> [WHAT YOU NEED TO DO]:
- a) Set down everything in the interview excerpt from "Kors: Do your" down to "Kors: Or sexting.", word for word.
- b) Answer these questions using the interview excerpt:
(i) Where did Gaffigan fall in the birth order of his family?
(ii) Which of Gaffigan's brothers makes really funny observations?
(iii) What does Gaffigan say he is not, unlike other comics?
___ PROVIDED PASSAGE
Kors: I'm not sure you look like anyone's wet dream.

Gaffigan: Yeah. Thank you.

Kors: You come from a big family. Six children. Were you a joke teller as a kid?

Gaffigan: I was. I was the youngest of the six kids, and to make my older siblings laugh, that was very important. I did a great impression of our dad that made them all laugh, so that gave me a lot of power within the family. ... My brothers are funny too. Mike is sardonic; Joe is very silly; Mitch makes really funny observations. I think my humor is a combination of all of theirs.

Kors: Do your kids find you funny?

Gaffigan: I think so.

Kors: You get good laughs at home?

Gaffigan: Yeah, we have some very good laughs at home.

Kors: I wondered about that because on stage you come across as a very normal, very happy family man. All these other comics, they sound like they have dark demons. Christopher Titus talks about his mom shooting her husband and committing suicide. Sarah Silverman tells that joke about how she was raped by her doctor, "which is so bittersweet for a Jewish girl." You look at you and think, where did your comedy come from?

Gaffigan: Well, I'm just as weird as the comics you mentioned. I mean, the whole idea of comedy, there is nothing normal about going up on stage to make strangers laugh. But I'm also not an exhibitionist like other comics. I'm not up there talking about masturbating.

Kors: Or sexting.
______
___ INFORMATION
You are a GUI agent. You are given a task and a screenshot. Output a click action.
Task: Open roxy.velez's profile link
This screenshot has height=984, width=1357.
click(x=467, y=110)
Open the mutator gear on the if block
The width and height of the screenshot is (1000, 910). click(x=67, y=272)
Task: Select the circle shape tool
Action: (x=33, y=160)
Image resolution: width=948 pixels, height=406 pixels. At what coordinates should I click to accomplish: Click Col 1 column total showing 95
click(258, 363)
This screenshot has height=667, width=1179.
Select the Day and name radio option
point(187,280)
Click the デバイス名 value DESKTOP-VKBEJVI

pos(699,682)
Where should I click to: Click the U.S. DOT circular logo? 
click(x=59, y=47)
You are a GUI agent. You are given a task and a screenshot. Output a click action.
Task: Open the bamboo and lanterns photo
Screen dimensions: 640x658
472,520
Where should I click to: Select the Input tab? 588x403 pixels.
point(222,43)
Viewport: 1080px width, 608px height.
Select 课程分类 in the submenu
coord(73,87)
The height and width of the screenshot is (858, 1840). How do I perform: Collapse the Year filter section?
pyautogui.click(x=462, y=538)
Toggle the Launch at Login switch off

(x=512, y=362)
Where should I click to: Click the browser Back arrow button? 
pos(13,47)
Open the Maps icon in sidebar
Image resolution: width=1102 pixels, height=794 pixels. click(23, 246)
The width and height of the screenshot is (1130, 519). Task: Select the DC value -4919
______
> [ANSWERS PROVIDED]:
- a)
Kors: Do your kids find you funny?

Gaffigan: I think so.

Kors: You get good laughs at home?

Gaffigan: Yeah, we have some very good laughs at home.

Kors: I wondered about that because on stage you come across as a very normal, very happy family man. All these other comics, they sound like they have dark demons. Christopher Titus talks about his mom shooting her husband and committing suicide. Sarah Silverman tells that joke about how she was raped by her doctor, "which is so bittersweet for a Jewish girl." You look at you and think, where did your comedy come from?

Gaffigan: Well, I'm just as weird as the comics you mentioned. I mean, the whole idea of comedy, there is nothing normal about going up on stage to make strangers laugh. But I'm also not an exhibitionist like other comics. I'm not up there talking about masturbating.

Kors: Or sexting.

- b)
(i) He was the youngest of the six kids.
(ii) Mitch.
(iii) An exhibitionist.